A few years of higher interest rates is getting baked into the India story. Macro tailwinds we enjoyed these past years (like oil, inflation, CAD etc) are turning negative at the margin, but not alarmingly so. Meanwhile, micro-underpinnings have solidified, for e.g. spinoffs from unorganized to organized, rationalization of logistics following GST, resolution and repair for Banks following new bankruptcy code, grassroot level demand strengthening on policies like housing for all, electricity for all and MUDRA all point to higher economic growth.
However, over the last couple of years, we have seen stock prices rising ahead of earnings delivery. Going forward we expect earnings growth to come thru. However price performance will now lag or be relatively muted as PE multiples are expected to soften on the back of expected rise in interest rates. Companies where expectations are high (reflected in relatively rich multiples) would be vulnerable if earnings growth doesn’t stack up sufficiently.

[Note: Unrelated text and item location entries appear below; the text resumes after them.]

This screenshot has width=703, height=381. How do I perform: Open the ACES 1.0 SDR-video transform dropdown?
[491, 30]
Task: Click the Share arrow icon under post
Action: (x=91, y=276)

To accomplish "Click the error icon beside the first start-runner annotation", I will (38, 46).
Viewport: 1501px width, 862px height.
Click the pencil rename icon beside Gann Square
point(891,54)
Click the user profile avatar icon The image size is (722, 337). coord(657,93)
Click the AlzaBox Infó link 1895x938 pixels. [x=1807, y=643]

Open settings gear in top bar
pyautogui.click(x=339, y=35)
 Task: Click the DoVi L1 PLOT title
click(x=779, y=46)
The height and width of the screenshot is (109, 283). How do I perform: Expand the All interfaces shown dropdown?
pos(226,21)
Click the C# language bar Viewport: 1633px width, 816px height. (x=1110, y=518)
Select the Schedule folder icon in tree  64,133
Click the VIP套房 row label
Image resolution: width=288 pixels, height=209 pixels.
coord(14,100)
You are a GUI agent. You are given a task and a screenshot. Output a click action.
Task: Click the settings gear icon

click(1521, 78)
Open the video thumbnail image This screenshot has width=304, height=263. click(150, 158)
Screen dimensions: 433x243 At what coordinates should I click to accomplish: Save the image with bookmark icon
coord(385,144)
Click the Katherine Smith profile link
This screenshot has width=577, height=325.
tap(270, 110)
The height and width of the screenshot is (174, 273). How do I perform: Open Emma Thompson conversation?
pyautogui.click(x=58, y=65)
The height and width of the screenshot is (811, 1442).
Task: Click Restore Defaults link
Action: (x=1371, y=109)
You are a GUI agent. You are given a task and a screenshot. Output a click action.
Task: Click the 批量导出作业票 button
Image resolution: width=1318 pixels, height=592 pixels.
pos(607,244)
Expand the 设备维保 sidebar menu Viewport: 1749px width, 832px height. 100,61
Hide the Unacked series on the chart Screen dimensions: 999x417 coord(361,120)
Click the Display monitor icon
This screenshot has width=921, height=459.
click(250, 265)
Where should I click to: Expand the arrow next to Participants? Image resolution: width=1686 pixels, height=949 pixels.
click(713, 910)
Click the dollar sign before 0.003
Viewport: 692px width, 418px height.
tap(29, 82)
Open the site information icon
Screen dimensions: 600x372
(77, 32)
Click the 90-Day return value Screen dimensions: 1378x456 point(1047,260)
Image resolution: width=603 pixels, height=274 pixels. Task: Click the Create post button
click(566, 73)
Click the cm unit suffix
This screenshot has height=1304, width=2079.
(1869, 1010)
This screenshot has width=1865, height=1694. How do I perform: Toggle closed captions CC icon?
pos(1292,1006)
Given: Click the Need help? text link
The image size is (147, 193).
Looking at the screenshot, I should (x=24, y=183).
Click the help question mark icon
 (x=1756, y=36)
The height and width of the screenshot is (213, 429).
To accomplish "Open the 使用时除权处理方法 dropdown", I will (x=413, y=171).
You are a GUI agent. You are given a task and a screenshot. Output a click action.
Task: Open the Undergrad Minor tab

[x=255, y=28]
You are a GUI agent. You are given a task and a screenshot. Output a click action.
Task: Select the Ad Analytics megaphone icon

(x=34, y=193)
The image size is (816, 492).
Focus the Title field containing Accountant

Having said that, Q3 FY18 earnings result have not been too bad so far, although we do reiterate that they have to be read with caution due to the low base from last year caused by demonetization.
Q3 FY18 earnings season
Q3FY18 earnings growth of 22% YoY (ex OMCs and SBI - reported a loss of Rs 24.2 bn in Q3FY18 on sharp increase in provisions on investments/NPAs) has been the highest during FY18 and the second best since 2014. Aggregate earnings for the 150 companies under our coverage universe are in line with our expectations. Large sectors which positively surprised our estimates are (1) NBFC – Largely driven by HDFC on account of huge one-time gain from its stake sale in HDFC Life; (2) IT - Midcap space saw strong growth across verticals in a seasonally weak quarter. Margin performance was driven by utilization uptick and cost controls. and
(3) Resources – Better-than-expected steel realization. Cement as expected posted 10% decline in earnings. Earnings growth nearly doubled for Retail sectors, while it grew more than 20% YoY for Engineering, Infrastructure and Resources.
Sensex companies: The best earnings quarter since 2014. 28 companies posted earnings growth of 24% YoY, in keeping with our estimates. The key contributors to this superior growth are HDFC, Infosys, Tata Motors, Tata Steel, HDFC Bank and L&T. We marginally increase our Sensex EPS estimate for FY18 by ~1% and maintain FY19 estimate. EPS growth for FY18 stands at 12% (Rs 1,603) and rises to 20% (Rs 1,931) in FY19.